The San Francisco YMCA is kicking off a new program this summer, Empowerment to Employment — E2E. The program aims to create inroads to sustainable employment for at-risk San Francisco youth, ages 18-24. Job opportunities will include positions in construction, nonprofit support, after school and social services support and hospitality.
The idea for this program began several years ago during a discussion between the Senior Executive Director, Evelyn Daskalakis, and Mark Bley, CEO of Dome Construction. Mark has been mentoring youth for more than 20 years and has remained in contact with one of the first boys he met through the YMCA mentoring program. Mark says, “he had a rough life,” but he thrived as a team member of Dome Construction. Mark recalls how the community at Dome Construction gave his mentee a solid support system when his family was touched by gang violence allowing him to avoid the dark path that many of his family members found themselves on after the violence. After years of mentoring, Mark recognized the need to help youth transition into adulthood. The lack of programs for youth making that transition was already on Evelyn’s mind and the two began to create the framework for what would eventually become E2E.

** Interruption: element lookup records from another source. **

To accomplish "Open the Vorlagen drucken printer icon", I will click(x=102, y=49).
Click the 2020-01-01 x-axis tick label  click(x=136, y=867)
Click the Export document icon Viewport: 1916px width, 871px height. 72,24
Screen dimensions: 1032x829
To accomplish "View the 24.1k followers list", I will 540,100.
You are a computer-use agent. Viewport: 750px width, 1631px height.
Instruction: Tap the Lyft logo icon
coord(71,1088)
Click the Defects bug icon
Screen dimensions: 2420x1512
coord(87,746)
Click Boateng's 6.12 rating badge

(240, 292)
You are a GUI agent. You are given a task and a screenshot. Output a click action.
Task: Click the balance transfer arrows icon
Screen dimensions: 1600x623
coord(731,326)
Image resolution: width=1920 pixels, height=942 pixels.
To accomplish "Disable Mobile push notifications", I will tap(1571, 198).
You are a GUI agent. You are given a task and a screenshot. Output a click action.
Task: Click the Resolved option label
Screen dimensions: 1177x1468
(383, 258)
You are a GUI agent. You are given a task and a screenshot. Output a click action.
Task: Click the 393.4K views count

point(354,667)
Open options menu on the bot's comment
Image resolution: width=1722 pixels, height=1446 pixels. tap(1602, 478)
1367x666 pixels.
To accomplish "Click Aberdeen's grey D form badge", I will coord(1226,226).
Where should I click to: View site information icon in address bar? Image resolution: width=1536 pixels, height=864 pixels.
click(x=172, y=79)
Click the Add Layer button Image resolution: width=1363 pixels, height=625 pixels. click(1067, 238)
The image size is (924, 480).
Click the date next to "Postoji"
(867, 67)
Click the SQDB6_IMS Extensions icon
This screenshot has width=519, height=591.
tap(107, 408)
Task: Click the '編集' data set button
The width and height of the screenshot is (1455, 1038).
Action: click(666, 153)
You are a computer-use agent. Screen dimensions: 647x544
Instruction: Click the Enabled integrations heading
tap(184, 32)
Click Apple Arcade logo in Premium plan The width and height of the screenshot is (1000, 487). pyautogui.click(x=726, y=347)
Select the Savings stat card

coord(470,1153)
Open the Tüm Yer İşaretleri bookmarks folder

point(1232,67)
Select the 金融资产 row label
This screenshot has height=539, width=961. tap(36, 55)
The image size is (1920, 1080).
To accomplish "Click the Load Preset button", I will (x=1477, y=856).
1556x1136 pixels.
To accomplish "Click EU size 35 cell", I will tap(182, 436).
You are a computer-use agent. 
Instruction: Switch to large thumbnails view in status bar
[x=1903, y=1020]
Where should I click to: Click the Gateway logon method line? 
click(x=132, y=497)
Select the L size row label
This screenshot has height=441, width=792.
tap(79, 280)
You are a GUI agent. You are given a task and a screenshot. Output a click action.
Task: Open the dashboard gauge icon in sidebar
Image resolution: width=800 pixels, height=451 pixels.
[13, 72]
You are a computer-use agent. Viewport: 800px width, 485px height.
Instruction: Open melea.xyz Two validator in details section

Officially, E2E began to take shape in February with the hiring of Jennifer Salerno as the program director. Jennifer, raised by a single parent with a 9th grade education, grew up in the Bay Area and says she likes to think of E2E as a “program for at-risk youth, designed by former at-risk youth.” The team also includes Employment Specialist, Kalen Cornelious. A number of local employers, including Dome Construction, Golden State Lumber, Excelsior Family Connections and Mixt have also signed up to support the program by offering job placements for participants of E2E.
The program will include one group of 15 youths this summer, with the cohort beginning on July 11. There are plans for two groups to participate next summer, with E2E growing into a year-round service in the next few years.
The program offers three forms of support to participants: comprehensive employment training, professional mentorship and job placement. After completing an interview process and being accepted into the program, participants complete 6 weeks of professional development training. This requires attendance to 2 training sessions per week lasting 2 hours. Training will focus on the development of soft skills, self-empowerment and how to maintain long-term employment. Once this training is complete participants will be given a $400 stipend.
After training is complete, participant’s head to work. During the interview process the interests and overall career goals of the youth are discussed. Placements will be based on those career goals. Each youth will be placed in a job for a minimum of six months, some positions last up to 10 months. They are expected to work 20-24 hours per week and will earn a minimum of $14 an hour.
During the first six weeks of employment, participants are required to attend weekly professional support meetings. The model for this program is support. The program aims to “create pathways to sustainable employment, teach the skills needed to succeed in the immediate placement and beyond,” says Jennifer. Trainings will help to develop soft skills, but basic necessities of employment, such as transportation, resume development and appropriate clothing, will be offered as well.
Mark, as CEO of Dome Construction is supporting the program through the first summer in order to “get this thing off the ground.” He believes that this program will offer participants “exposure to what it takes to become successful.” He is not only offering financial support to the program, he also has two summer positions for E2E participants. Jennifer and the team are working to secure grants, as well as additional corporate sponsorships in order to create a financially stable and self-supported program.
A majority of the youth that will be participating in the first cohort have already been through the interview process and are preparing for the start of the program. For the first season, recruits have come largely from San Francisco high schools and other CBO’s with a similar mission statement. Recruitment will expand to City College of San Francisco in the fall. Charles White, a 2017 graduate of Ida B Wells continuation school, is looking forward to participating. After taking part in after school programs sponsored by YMCA throughout much of his life, he hopes his time with E2E will be “a new learning experience, something I can take with me” while working towards his ultimate career goal of becoming a child therapist. As part of E2E, Charles will share his newly acquired skills as an employee of the San Francisco YMCA after school programs. After the summer Charles will head to San Francisco City College, with plans of transferring to New York or Los Angeles to finish his degree.